Why more women are opting to deliver their babies at home

Midwives, the guardians of natural births, have been at the side of laboring women for millennia.

In many nations, even the industrialized, midwifery remains a profession that is heavily used and highly regarded.

So why is it that fewer than five percent of American women deliver their children at home into the waiting hands of a midwife?

"American woman are afraid of the wrong things. (They) don't think about it logically. Most women around the world don't have a baby on their back in a bed," said Susanne Scott Rosenfeld, a licensed and certified midwife who owns Sacred Hoop Midwifery Service in Truckee. "(Delivering) in a hospital is not the way it was meant to be. It can be simpler and better."

Rosenfeld, who has been midwifing for six years and has delivered - or caught, in midwifery terms - more than 150 babies, launched her new career path 12 years ago when she began attending births and after the home-birth of her own daughter.

"It was a very empowering experience for me to give birth that way," Rosenfeld said. "It was the most painful thing I've ever experienced, but I lived through it. Now I want to shake every pregnant woman I know and say 'have a home birth!'''

By choosing to deliver with a midwife, clients and their families say they are afforded a comfortable and more personal birthing experience. If laboring women wish to soak in a hot bath, take a walk around the neighborhood, or curl up on the couch, they can do that.

"We want to do this ourselves in the most comfortable setting we can think of; to be in each moment together and not be persuaded by a hospital's agenda," said Aaron Wolf, a Reno resident who's partner, Lindsay Severino, will be delivering at home with Rosenfeld.

"Lindsay thought she might feel vulnerable in the hospital, partly because there is this hospital conceptualization of births as a medical emergency. You are on a time table and they want you in and out as quick as possible," Wolf said.

But is it safe?

"For a normal, healthy patient with proper prenatal care, a home birth can be a safe experience," said Dr. Shawni Coll, OBGYN at Tahoe Forest Hospital. "But precautions - not skipping necessary testing - need to be taken in order for that to occur."

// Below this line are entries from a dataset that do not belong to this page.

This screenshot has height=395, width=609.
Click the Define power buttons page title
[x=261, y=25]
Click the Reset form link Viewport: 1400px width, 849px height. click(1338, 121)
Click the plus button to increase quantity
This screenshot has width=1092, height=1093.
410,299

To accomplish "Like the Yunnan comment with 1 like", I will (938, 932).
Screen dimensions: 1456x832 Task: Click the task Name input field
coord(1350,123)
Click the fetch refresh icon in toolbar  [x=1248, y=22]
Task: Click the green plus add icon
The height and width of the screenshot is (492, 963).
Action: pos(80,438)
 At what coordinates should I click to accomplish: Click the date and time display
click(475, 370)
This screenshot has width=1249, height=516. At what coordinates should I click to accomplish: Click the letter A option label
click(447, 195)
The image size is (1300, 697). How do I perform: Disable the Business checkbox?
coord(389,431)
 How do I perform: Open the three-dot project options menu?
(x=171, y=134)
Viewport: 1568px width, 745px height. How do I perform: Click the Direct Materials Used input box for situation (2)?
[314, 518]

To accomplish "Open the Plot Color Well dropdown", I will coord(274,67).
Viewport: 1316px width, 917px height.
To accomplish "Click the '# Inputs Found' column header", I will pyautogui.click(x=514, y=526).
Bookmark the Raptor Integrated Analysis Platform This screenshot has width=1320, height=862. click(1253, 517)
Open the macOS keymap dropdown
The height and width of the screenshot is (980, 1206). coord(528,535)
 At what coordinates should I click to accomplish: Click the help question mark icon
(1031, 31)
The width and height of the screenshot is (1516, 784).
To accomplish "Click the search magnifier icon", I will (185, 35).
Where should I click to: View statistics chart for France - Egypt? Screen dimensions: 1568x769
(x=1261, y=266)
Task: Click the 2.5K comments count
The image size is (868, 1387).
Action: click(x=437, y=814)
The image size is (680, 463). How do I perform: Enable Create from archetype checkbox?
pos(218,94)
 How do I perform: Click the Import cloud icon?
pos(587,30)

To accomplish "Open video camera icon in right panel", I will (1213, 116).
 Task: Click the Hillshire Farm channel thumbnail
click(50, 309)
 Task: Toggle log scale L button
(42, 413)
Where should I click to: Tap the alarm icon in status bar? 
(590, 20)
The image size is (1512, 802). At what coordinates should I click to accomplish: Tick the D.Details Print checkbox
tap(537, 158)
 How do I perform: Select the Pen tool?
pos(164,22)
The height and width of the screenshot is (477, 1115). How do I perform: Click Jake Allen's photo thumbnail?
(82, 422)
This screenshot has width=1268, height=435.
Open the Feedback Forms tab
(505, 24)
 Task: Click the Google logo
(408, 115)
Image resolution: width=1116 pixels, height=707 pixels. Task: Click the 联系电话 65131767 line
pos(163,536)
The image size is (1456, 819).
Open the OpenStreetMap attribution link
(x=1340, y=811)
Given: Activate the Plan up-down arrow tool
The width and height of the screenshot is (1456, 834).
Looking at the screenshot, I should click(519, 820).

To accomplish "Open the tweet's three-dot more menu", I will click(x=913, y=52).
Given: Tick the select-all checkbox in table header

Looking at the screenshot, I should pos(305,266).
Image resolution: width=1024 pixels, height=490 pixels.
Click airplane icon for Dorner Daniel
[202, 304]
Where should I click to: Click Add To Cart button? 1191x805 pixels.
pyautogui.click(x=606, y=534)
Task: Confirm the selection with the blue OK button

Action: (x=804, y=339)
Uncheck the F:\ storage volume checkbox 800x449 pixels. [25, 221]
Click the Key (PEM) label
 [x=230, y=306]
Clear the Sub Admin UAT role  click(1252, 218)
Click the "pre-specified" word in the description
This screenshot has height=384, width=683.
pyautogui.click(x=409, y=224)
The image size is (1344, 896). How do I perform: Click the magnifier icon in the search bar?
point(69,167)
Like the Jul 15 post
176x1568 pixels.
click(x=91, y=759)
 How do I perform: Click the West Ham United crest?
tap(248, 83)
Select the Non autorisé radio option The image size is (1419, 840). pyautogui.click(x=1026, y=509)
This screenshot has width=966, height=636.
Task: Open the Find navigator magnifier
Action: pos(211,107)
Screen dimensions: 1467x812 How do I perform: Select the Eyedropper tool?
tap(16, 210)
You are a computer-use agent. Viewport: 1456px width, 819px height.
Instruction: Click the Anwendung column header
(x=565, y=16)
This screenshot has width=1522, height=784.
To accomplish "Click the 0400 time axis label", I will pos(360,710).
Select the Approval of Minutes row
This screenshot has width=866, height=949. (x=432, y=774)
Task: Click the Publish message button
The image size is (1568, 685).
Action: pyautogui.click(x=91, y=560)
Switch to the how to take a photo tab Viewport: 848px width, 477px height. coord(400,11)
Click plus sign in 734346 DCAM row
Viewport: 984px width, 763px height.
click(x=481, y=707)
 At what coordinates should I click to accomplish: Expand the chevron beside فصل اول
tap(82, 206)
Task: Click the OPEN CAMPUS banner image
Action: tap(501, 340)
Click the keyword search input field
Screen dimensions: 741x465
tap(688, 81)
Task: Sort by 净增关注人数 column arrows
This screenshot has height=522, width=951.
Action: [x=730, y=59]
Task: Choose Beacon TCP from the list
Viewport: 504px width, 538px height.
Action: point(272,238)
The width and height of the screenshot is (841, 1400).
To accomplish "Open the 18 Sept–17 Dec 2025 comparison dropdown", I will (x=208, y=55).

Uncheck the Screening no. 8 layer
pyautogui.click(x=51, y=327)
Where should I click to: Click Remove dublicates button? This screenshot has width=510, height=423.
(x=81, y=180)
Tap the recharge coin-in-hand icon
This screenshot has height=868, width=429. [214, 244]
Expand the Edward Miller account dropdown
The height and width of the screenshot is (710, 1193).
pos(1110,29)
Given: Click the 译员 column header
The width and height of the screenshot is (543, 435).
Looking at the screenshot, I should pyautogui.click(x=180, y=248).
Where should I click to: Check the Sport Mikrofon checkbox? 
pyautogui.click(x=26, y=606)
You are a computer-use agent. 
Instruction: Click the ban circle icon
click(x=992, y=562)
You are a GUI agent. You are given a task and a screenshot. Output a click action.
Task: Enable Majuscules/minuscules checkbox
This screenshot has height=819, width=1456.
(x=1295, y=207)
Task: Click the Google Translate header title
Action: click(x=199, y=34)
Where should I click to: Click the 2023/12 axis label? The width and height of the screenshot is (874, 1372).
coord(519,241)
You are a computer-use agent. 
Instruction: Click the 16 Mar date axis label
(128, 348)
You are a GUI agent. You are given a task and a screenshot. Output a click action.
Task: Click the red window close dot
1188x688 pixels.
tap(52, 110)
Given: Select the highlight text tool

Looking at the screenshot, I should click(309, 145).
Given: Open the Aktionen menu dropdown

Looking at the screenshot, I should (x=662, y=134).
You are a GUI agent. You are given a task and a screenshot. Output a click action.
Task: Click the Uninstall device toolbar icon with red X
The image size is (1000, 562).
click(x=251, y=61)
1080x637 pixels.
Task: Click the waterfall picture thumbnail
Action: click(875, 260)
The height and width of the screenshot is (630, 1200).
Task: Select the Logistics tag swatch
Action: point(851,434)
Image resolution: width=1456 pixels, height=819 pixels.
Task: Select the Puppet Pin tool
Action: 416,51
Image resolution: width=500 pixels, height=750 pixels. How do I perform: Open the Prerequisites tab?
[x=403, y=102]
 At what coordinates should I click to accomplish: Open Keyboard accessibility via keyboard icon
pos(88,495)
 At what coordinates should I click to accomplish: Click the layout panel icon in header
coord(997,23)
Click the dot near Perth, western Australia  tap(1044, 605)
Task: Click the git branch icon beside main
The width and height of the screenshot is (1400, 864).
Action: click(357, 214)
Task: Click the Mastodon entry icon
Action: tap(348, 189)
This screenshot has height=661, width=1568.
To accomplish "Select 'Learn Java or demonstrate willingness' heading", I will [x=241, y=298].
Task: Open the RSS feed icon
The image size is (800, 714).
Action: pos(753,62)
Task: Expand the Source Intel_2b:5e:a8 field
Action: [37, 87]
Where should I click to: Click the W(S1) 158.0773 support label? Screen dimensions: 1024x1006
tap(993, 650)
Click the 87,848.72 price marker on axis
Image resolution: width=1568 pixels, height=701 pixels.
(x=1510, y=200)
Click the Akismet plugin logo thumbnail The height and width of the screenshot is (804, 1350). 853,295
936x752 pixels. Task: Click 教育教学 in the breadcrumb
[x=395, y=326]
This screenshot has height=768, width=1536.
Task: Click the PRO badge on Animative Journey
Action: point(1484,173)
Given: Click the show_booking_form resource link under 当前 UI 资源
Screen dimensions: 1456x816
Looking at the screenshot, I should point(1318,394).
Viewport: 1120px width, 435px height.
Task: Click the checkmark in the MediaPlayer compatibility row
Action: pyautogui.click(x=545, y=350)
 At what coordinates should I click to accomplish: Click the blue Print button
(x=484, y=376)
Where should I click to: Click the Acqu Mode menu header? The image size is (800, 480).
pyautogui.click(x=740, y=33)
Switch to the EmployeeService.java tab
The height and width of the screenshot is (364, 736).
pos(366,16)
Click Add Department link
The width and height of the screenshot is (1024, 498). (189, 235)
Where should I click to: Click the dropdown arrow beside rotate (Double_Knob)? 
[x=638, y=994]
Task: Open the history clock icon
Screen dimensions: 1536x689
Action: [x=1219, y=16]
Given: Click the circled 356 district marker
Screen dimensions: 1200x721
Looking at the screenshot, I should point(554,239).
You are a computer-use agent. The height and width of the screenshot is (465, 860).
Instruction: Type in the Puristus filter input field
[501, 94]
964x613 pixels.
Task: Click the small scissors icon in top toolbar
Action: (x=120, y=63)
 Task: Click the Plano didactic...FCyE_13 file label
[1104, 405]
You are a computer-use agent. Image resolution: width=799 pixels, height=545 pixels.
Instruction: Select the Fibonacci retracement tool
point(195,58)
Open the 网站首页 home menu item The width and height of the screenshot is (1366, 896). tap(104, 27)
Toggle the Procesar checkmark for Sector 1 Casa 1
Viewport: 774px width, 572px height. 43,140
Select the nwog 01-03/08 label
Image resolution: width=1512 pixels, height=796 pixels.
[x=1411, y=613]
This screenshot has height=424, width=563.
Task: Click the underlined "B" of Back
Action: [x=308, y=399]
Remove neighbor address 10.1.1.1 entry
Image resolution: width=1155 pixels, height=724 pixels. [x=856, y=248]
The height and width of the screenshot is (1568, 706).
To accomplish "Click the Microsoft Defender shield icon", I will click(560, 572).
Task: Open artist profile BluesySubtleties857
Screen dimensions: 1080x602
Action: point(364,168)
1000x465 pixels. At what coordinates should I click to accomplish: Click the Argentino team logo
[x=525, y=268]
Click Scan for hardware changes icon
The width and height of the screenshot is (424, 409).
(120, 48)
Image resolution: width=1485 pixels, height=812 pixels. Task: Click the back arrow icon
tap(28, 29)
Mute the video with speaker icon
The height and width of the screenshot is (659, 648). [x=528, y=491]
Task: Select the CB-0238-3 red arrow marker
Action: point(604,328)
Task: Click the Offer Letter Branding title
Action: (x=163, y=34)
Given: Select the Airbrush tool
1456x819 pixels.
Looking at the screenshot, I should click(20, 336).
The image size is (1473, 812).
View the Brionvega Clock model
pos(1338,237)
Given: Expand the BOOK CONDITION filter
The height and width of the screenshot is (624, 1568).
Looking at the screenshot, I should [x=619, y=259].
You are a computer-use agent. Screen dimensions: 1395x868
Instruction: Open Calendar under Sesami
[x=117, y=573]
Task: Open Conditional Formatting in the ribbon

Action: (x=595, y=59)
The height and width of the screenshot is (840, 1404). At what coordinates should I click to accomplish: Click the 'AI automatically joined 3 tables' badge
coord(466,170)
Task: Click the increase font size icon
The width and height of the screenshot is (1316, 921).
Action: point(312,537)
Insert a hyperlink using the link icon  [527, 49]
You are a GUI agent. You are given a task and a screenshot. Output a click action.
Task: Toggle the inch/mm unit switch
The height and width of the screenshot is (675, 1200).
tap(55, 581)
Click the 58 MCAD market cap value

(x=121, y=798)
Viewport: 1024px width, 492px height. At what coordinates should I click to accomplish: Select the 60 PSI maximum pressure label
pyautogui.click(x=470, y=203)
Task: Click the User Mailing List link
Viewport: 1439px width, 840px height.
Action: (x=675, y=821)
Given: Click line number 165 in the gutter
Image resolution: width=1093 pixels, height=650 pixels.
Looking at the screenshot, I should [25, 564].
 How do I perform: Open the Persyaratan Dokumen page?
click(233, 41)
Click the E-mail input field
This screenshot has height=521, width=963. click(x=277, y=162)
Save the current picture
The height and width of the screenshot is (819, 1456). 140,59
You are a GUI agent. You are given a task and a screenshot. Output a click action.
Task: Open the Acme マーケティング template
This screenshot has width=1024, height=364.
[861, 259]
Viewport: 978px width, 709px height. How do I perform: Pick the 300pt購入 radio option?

But because Rosenfeld works in conjunction with Tahoe Forest Hospital, her clients have access to ultrasounds and all the normally recommended pre-natal tests. Rosenfeld, who is trained in neo-natal resuscitation, carries emergency medial supplies with her to all births, and, to minimize risk, will not take patients with medical conditions that could cause complications during delivery.

"At-home birth has been proven to be as safe or safer for low-risk pregnancy women," Rosenfeld said. "From what I have seen, birth has its best chance of being normal when it is in a home environment. You have to deliver where you feel safe."

Rosenfeld also said that she, along with the majority of midwives in the United States, has a one to 5 percent cesarean rate for her clients, while Tahoe Forest Hospital opts for caesareans in 27 percent of their deliveries. The World Health Organization recommends that no more than 12 percent of babies be born via C-section in any industrialized country.

"Child birth is one of the most natural and ancient things to occur, and the fact that 95 percent (of babies) are delivered in the hospital, and a huge percent are C-sections, is rather telling to our detachment from the process," Wolf, the expectant father, said.

History of midwifery

Midwifery is illegal in about one-third of the United States, and until 1993, California was one of them. An equal portion of states, including Nevada, are "A-legal," meaning that there are no options for licensing. But there is legislation in place to protect midwives, so as long as they are skilled and able to defend themselves in court.

Until about 250 years ago, delivering a child in a hospital was nearly unheard of and men were in no way involved in the process, said Rosenfeld. But with the development of obstetrics as a medical field, and the concurrent shunning of women from medical schools, the practice fell out of favor, and by the 1950s few midwives remained.